18. The composition of any of claims 12 to 17 wherein the minicapsules are modified to enable modified release of the siRNA or engineered RNA precursor(s).

19. A pharmaceutical composition comprising mini-beads of solid matrix material wherein the mini-beads comprise one or more siRNAs or engineered RNA precursors dispersed in said solid matrix.

20. The composition of claim 19 wherein at least one of the siRNAs or engineered RNA precursors is associated with liposomal material.

21. The composition of claim 19 or claim 20 wherein at least one of the siRNAs or engineered RNA precursors is complexed with a protein.

22. The composition of claim 21 wherein the protein is cationic and is preferably chitosan.

23. The composition of any of claims 19 to 22 wherein at least one of the siRNAs or engineered RNA precursors forms an aqueous phase dispersed in an oil phase.

24. The composition of claim 23 wherein the oil phase is dispersed in said solid matrix.

25. The composition of any of claims 19 to 24 wherein the solidified matrix is an aqueous phase.

26. The composition of any of claims 19 to 24 wherein the composition is adapted for oral administration.
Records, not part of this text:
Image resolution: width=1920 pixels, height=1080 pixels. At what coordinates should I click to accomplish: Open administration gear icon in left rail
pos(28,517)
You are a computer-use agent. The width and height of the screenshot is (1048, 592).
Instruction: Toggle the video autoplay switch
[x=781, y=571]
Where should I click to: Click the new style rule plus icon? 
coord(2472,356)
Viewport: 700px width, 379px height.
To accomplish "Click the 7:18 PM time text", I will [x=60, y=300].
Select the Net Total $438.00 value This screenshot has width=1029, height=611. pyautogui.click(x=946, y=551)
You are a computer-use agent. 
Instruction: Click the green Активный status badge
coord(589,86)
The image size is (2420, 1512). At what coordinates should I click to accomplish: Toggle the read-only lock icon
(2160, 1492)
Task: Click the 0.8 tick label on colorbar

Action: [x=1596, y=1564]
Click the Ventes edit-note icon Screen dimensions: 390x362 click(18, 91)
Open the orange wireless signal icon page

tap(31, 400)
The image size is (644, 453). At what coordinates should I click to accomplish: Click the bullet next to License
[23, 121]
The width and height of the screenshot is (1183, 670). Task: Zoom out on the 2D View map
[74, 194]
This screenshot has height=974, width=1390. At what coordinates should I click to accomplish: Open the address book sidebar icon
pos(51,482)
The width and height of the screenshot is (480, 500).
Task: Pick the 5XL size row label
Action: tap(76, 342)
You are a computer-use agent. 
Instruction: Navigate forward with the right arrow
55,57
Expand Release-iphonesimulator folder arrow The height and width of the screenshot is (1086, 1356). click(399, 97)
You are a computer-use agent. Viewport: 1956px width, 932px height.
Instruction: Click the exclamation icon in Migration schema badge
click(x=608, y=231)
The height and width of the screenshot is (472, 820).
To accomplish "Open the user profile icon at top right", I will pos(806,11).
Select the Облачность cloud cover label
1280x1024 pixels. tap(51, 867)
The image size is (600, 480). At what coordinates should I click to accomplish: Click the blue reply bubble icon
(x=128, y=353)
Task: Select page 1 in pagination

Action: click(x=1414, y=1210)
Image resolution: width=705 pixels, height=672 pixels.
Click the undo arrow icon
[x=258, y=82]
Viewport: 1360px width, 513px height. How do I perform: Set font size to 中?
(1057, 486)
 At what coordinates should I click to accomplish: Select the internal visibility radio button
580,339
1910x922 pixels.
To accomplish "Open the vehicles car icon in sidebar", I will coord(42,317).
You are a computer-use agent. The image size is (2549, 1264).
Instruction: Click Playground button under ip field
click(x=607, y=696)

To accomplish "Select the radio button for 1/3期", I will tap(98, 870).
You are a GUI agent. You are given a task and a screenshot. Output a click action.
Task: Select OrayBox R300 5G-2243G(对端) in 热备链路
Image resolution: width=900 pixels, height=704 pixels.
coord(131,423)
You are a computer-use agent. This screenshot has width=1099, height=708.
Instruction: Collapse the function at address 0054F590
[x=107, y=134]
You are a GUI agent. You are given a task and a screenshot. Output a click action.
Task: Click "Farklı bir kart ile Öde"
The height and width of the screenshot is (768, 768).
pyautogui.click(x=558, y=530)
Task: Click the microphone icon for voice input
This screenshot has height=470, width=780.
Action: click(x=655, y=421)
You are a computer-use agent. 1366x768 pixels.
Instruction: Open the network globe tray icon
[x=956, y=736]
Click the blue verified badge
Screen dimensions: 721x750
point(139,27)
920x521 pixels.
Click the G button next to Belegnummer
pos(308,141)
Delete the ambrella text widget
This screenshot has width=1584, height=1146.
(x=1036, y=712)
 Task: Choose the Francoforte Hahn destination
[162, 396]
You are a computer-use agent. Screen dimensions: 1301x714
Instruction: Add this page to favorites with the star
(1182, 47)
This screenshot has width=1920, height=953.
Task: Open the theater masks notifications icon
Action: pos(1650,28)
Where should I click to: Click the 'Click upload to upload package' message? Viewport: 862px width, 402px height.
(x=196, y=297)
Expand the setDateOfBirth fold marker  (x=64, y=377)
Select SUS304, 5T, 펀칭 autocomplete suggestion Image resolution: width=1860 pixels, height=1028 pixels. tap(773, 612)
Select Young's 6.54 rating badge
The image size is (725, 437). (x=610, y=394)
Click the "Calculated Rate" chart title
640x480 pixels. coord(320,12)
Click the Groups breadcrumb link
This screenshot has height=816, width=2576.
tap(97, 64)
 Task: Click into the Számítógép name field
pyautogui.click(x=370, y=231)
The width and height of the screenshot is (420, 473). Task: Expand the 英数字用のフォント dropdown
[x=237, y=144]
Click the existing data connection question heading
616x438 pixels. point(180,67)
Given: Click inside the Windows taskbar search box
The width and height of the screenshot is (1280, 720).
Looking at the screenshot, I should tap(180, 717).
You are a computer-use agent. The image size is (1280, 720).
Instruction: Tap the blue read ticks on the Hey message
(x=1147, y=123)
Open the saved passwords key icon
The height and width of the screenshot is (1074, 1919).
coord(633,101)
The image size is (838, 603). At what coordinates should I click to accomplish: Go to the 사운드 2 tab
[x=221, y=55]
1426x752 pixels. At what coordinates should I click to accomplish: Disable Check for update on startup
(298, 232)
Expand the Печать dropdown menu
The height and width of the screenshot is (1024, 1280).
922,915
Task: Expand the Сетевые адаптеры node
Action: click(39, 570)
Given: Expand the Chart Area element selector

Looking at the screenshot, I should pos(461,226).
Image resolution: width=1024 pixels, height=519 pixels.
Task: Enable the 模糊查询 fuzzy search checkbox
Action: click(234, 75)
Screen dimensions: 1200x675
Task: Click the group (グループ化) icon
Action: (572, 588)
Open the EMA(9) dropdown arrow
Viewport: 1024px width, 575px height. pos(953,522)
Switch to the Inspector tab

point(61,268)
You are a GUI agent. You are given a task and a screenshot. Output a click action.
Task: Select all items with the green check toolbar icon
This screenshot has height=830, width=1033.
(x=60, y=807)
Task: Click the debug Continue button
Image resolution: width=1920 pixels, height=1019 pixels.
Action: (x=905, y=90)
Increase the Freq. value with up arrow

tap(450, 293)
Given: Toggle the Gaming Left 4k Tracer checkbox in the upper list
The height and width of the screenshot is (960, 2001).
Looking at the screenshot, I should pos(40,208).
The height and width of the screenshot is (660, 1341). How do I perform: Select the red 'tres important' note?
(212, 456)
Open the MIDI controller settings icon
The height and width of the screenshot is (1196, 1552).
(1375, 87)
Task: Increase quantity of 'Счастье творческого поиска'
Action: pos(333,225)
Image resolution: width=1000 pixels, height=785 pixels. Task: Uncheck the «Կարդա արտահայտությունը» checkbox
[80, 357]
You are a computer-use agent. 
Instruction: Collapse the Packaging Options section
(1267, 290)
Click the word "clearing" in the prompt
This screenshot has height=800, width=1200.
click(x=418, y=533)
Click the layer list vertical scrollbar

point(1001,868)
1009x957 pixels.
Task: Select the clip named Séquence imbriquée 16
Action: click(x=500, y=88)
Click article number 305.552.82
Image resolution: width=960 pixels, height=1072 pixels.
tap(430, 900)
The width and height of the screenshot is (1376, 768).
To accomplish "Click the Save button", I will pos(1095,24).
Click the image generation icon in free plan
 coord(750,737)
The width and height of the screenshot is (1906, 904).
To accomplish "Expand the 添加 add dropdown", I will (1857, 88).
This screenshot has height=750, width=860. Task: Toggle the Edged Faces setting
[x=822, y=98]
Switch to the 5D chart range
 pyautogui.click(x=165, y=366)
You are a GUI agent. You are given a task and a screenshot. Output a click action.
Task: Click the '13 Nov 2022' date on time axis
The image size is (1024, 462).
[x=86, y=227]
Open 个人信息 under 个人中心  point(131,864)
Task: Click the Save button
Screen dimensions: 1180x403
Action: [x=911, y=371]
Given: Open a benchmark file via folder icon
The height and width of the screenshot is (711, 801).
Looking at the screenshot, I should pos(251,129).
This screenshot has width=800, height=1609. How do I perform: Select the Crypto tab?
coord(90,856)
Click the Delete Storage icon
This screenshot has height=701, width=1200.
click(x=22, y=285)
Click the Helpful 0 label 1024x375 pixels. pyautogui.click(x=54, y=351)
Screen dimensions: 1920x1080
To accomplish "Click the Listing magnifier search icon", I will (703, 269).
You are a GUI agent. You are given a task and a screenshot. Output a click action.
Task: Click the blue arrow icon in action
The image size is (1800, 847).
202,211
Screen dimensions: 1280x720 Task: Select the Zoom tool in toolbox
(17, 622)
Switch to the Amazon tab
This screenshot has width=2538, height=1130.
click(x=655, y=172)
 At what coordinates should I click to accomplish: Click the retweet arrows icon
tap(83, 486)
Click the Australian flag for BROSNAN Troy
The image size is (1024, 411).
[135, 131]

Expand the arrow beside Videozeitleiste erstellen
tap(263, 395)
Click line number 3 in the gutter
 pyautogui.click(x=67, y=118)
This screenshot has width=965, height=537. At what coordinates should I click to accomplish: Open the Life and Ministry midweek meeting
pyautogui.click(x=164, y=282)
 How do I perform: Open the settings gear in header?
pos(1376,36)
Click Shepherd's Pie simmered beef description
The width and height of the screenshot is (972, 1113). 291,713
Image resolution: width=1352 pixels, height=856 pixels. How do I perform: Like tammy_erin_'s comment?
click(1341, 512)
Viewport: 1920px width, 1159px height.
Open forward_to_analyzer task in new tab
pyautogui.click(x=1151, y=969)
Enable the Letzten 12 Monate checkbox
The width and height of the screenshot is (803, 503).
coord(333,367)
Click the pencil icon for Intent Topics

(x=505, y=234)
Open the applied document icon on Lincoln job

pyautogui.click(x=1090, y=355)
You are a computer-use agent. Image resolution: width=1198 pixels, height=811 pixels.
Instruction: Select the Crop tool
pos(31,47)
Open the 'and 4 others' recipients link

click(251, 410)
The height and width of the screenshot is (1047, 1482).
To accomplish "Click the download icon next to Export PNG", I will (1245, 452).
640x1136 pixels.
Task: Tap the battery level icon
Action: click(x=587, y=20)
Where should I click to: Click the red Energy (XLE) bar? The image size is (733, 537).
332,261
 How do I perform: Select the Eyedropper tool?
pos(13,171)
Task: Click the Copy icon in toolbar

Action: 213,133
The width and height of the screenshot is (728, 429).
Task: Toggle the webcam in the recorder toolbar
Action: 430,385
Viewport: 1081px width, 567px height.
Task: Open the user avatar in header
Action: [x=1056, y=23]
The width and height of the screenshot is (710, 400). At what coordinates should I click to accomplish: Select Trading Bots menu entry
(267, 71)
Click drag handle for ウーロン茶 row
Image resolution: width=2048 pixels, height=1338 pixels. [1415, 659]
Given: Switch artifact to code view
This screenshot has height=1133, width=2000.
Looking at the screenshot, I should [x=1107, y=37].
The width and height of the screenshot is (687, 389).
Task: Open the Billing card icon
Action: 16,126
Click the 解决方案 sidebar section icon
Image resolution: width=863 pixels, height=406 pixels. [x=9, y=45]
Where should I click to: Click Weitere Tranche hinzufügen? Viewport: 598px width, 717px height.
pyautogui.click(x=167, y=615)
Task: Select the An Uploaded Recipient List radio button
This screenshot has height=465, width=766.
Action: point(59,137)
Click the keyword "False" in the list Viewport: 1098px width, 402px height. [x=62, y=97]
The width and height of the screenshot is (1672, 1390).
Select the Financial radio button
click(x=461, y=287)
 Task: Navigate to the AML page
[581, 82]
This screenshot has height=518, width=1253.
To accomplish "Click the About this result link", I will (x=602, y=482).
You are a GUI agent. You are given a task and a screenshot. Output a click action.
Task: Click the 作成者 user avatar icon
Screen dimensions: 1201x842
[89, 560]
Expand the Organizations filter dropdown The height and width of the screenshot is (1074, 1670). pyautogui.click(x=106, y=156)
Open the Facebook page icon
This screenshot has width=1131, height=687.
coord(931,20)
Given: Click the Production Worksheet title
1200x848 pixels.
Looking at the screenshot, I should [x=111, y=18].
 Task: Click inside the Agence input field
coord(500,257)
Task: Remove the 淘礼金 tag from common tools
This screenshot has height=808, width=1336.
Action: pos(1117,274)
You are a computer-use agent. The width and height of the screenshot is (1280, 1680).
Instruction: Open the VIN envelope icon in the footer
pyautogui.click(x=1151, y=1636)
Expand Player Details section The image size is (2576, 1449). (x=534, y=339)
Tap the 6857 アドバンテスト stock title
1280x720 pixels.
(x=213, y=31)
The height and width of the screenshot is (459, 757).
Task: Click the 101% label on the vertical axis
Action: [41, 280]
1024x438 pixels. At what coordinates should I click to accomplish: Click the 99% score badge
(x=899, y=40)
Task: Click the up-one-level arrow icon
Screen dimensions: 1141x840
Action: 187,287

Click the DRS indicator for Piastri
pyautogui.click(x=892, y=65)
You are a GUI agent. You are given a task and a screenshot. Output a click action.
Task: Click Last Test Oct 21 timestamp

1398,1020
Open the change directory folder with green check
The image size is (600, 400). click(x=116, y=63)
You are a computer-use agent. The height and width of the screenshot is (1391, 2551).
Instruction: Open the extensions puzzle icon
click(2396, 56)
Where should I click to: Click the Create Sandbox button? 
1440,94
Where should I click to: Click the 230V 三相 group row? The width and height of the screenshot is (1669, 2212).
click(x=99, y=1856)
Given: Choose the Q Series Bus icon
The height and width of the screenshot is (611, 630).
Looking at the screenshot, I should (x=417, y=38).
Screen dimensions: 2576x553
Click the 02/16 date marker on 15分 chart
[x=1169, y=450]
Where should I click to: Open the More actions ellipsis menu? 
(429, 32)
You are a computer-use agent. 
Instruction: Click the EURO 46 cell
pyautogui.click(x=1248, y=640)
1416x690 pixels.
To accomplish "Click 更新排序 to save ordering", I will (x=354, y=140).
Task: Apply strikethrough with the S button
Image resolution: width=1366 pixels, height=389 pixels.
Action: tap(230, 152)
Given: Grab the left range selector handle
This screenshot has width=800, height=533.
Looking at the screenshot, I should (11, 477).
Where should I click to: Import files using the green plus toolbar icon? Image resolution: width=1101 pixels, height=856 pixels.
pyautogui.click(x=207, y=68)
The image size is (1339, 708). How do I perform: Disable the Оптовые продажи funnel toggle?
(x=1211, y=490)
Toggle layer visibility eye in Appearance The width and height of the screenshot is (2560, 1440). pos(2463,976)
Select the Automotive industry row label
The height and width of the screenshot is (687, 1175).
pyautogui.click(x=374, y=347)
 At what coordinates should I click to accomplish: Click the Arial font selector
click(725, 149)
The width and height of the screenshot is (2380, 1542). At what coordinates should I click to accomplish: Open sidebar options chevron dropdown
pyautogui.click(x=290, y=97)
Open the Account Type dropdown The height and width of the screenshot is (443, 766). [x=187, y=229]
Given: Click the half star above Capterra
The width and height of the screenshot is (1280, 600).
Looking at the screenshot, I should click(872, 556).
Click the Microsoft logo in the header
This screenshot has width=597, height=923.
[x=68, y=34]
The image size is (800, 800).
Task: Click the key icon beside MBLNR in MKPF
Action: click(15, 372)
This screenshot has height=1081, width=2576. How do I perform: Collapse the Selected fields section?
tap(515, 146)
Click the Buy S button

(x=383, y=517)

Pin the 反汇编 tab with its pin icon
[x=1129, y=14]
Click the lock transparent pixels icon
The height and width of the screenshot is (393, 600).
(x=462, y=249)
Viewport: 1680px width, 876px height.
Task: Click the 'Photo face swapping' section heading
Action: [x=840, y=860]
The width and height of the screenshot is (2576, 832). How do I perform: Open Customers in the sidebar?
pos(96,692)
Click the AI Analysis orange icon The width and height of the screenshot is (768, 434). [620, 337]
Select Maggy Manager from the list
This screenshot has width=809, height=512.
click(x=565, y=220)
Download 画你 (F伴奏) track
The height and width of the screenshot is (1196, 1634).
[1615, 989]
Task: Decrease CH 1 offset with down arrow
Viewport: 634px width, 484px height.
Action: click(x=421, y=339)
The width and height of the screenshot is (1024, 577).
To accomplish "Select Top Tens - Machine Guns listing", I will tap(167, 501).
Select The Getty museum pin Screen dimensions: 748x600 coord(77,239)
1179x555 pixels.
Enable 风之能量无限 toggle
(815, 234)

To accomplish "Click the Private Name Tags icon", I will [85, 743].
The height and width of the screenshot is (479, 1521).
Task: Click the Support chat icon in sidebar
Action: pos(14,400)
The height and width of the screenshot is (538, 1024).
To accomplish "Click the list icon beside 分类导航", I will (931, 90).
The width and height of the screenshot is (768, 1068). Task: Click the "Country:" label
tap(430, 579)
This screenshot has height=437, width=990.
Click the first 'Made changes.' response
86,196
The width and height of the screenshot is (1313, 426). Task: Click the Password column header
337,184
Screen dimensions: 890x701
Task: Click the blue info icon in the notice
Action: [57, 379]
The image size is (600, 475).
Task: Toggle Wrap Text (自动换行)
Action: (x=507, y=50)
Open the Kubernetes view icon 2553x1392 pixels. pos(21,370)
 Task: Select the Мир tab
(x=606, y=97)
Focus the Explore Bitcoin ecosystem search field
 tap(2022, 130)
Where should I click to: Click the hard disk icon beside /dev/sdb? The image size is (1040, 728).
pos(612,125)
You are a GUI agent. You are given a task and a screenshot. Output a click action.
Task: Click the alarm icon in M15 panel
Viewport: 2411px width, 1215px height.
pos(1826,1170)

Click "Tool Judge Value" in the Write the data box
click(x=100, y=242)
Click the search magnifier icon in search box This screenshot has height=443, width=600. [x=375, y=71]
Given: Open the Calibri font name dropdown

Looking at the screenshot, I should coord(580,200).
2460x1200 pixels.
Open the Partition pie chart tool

27. A medicament for delivering an active agent selected from siRNAs and engineered RNA precursors to a target cell in the gastrointestinal tract, the medicament comprising a multiplicity of RNA- containing minicapsules and being adapted for the active agent to be released and contact the target cell after administration of the medicament.

28. A product selected from a minicapsule, a minibead or a minisphere and comprising a solid phase and an active agent selected from siRNAs and engineered RNA precursors.

29. The product of claim 28 having one layer being a solid phase comprising inclusions selected from liquid inclusions, semi-solid inclusions or combinations thereof or having at least two layers comprising a solid phase outer shell layer encapsulating a liquid, semi-solid or solid core.

30. The product of claim 29 which has one layer and wherein the inclusions comprise the active agent or which has at least two layers and wherein the core comprises the active agent.

31. The product of claim 28 in which the active agent is dispersed in the solid phase.